By CORILYN SHROPSHIRE
October 05, 2005
State College, Pa.-based blogger Aaron Wall was sued in August for defamation and revealing the trade secrets of Traffic-Power.com, a company that helps Web sites boost their rankings on search engines.
But the firm isn't taking Wall, 24, to court for what he said about them - but rather, for what readers of his blog posted as comments.
The case has raised the ire of bloggers across the Internet, outraged and fearful that companies that don't like what is written about them can sue.
"This kind of thing raises my dander," said Ian McAnerin, a consultant and blogger who founded a search engine industry group, Search Marketing Association North America. "The speed at which blogs are updated and comments can be made on them makes it very difficult to have editorial control," he added.
McAnerin said he expects more lawsuits like the one against Wall as the Internet and blogs become more commercial.
That worries what McAnerin calls "the little guy," individual bloggers without financial or corporate backing, such as Greg Jarboe. The Acton, Mass.-based blogger runs a search engine-focused marketing firm. "I have a blog, and I call them like I see them," said Jarboe. "I like to think it's my First Amendment right."
Chris Soller, an attorney who specializes in First Amendment issues, said bloggers, like journalists, should be careful about what they are writing and who they are writing about.
The casual, informal tone of blogs, is a potential minefield of legal liability. The First Amendment doesn't mean that bloggers are free from writing without repercussions. "In every state there are defamation and libel laws that apply," Soller added. But Wall's attorney Ariel Stern said that because the Internet and blogging in particular are so new, it remains to be seen how the courts will rule.
Will bloggers be treated like newspaper reporters, protected by the First Amendment but subject to libel and defamatory laws, or will they be treated like "common carriers," such as telephone companies, and not held liable for what other people write and say? Section 230 of the 1996 Communications Decency Act protects Internet service providers and Web sites from liability for information posted by third parties. But the courts have yet to decide if bloggers enjoy those same privileges. It's his job to convince the court, Stern said, that bloggers fall in the same category as Internet service providers and Web sites.
Wall is in the search engine "optimization" business and maintains several Web sites, including www.SEObook.com, where he muses about how to get Web sites at the top of the results list on popular search engines, such as Google and Yahoo.
Wall admits to being a critic of Traffic-Power.com and to posting negative comments on his site about the company. He also acknowledged "pretty harsh" comments on his blog about Traffic-Power.com made by third parties.

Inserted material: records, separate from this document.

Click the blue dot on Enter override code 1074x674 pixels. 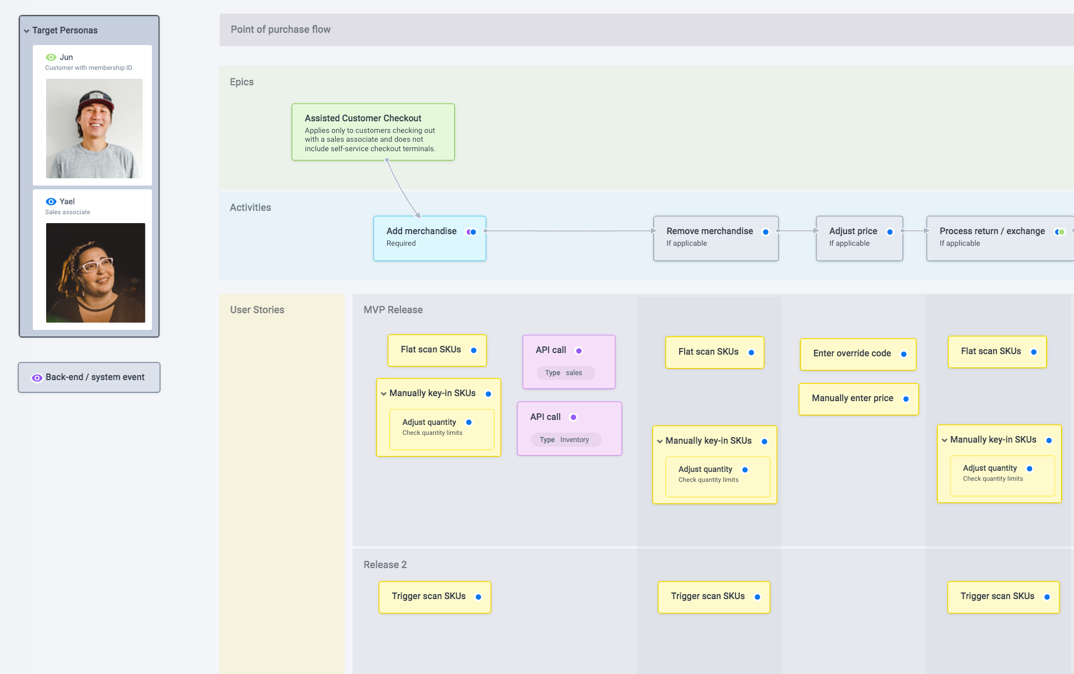click(904, 354)
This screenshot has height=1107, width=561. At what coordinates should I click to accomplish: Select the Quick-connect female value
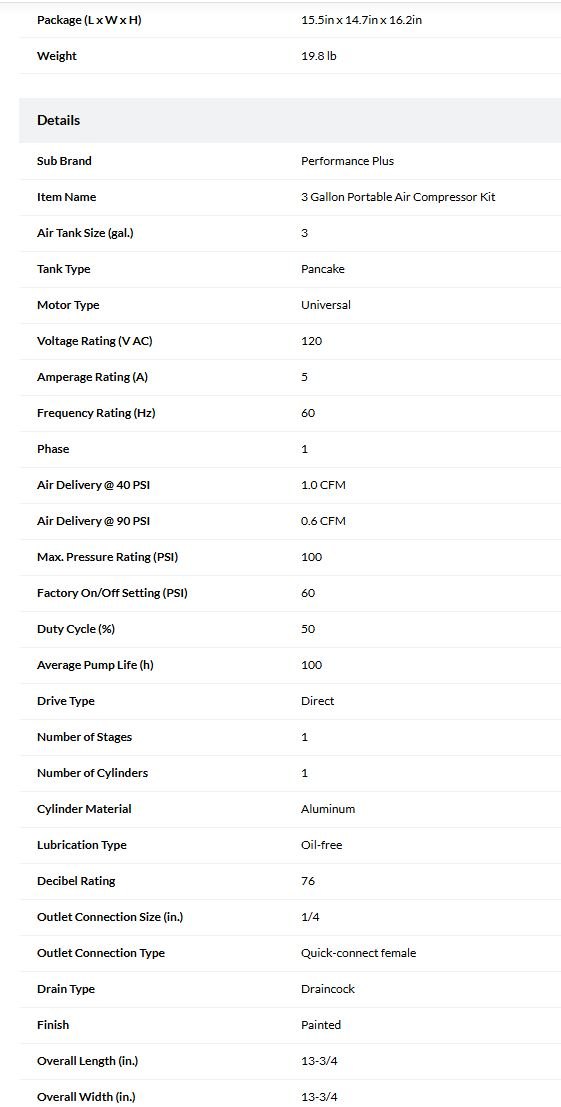coord(358,953)
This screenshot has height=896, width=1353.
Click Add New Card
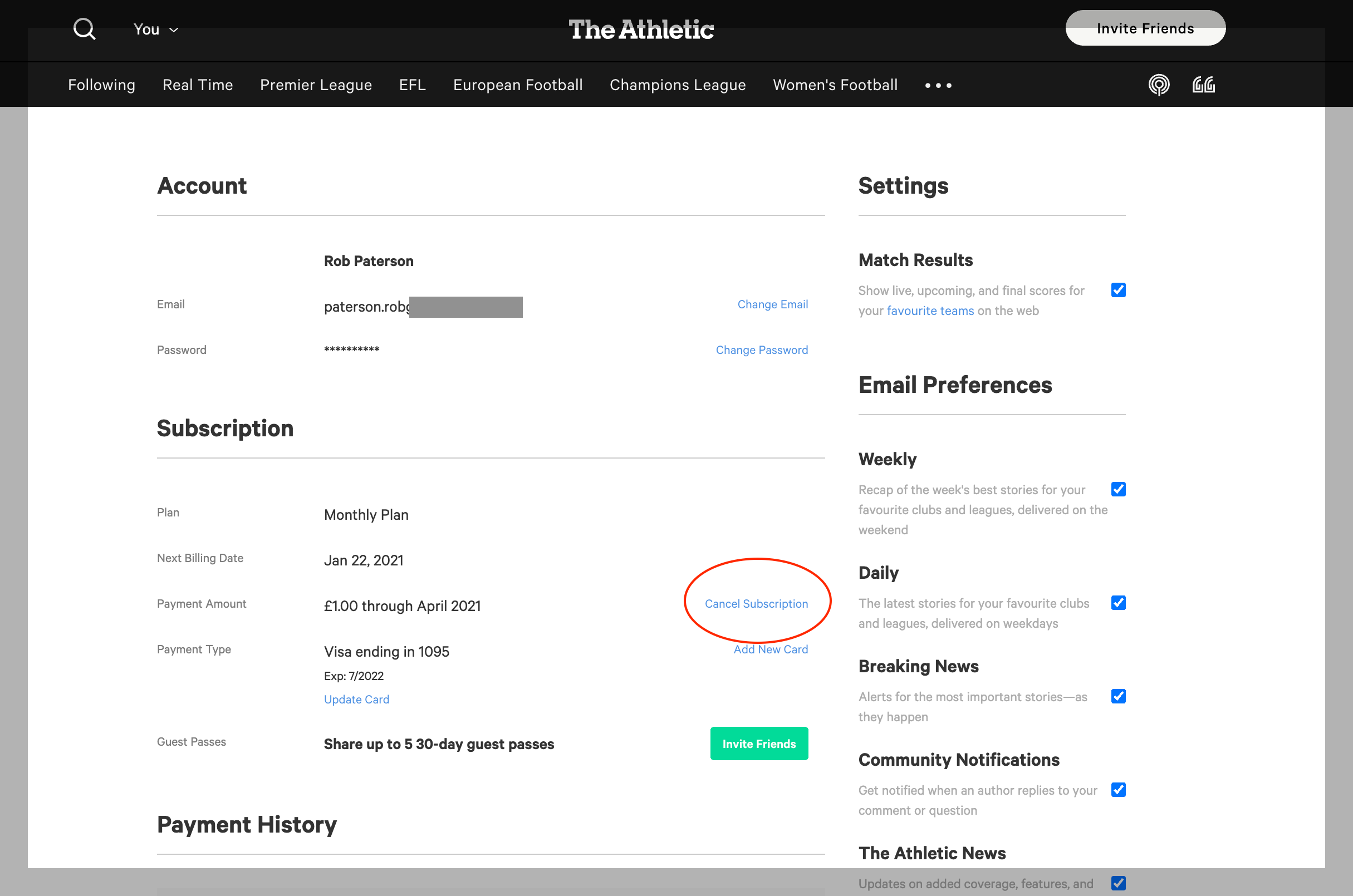(x=771, y=648)
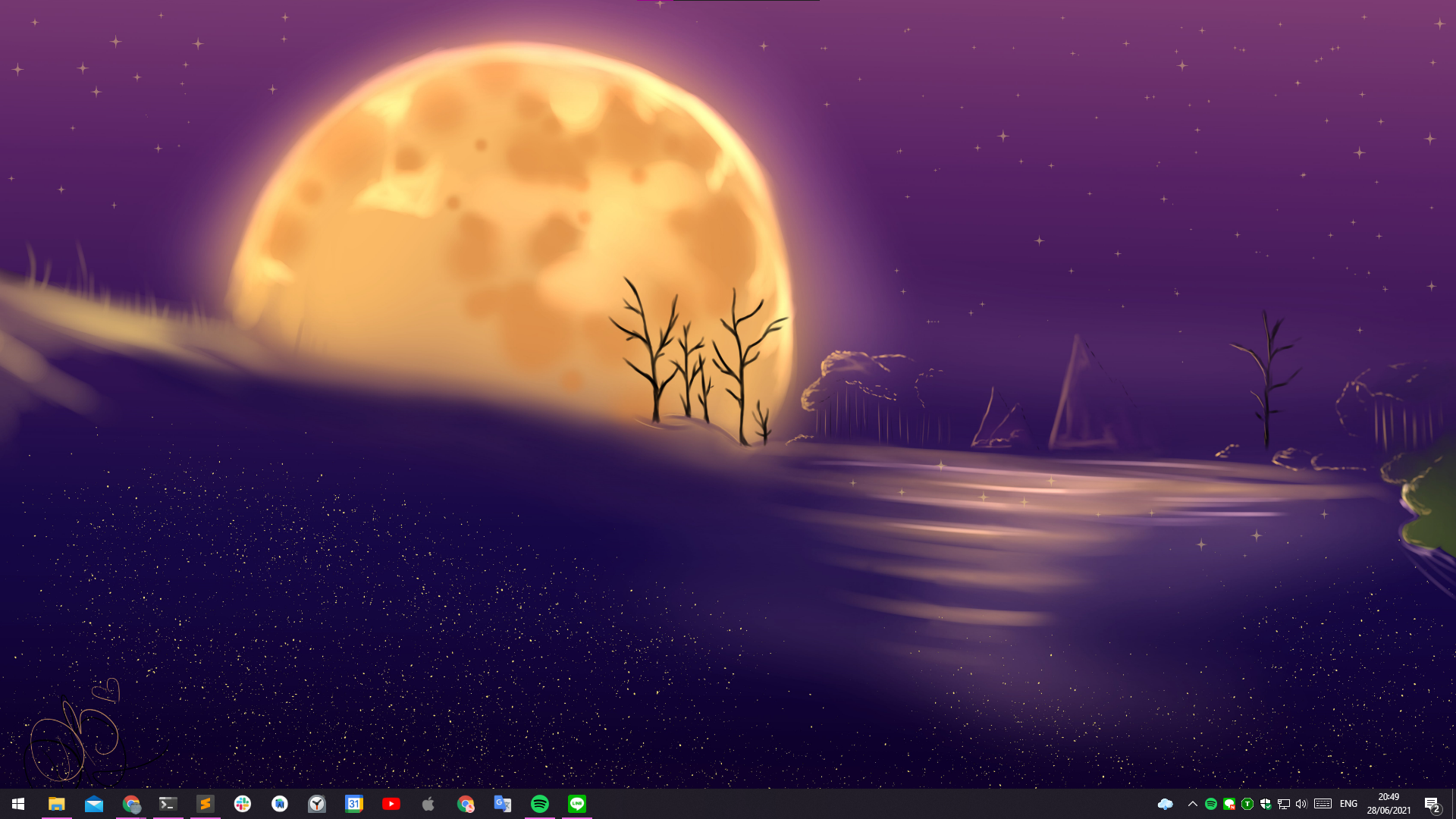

A recent story in the Wall Street Journal reports that Traffic-Power.com was removed from Google and Yahoo's databases for questionable tactics in helping its clients appear higher in Web-search results.
Traffic-Power.com's attorney, Max Spilka, did not return requests for comment.
Wall said when he received a cease and desist letter from Traffic-Power.com's attorney earlier in the summer, he initially offered to remove comments about the company from his Web sites. "I was gonna look like a (fool) and they were gonna waste hundreds of hours of my time. It would've took too long to comply." So he didn't.
Traffic-Power.com served Wall with legal papers, he hired a lawyer and posted the lawsuit documents on his blog.
Despite his legal woes, Wall said he won't stop blogging. He has raised money, via his Web site and from links to his blog from other sites, to pay for his legal fees. But he won't say how much. "I can't say, it won't help me, it's like giving info to the evil people on the other side."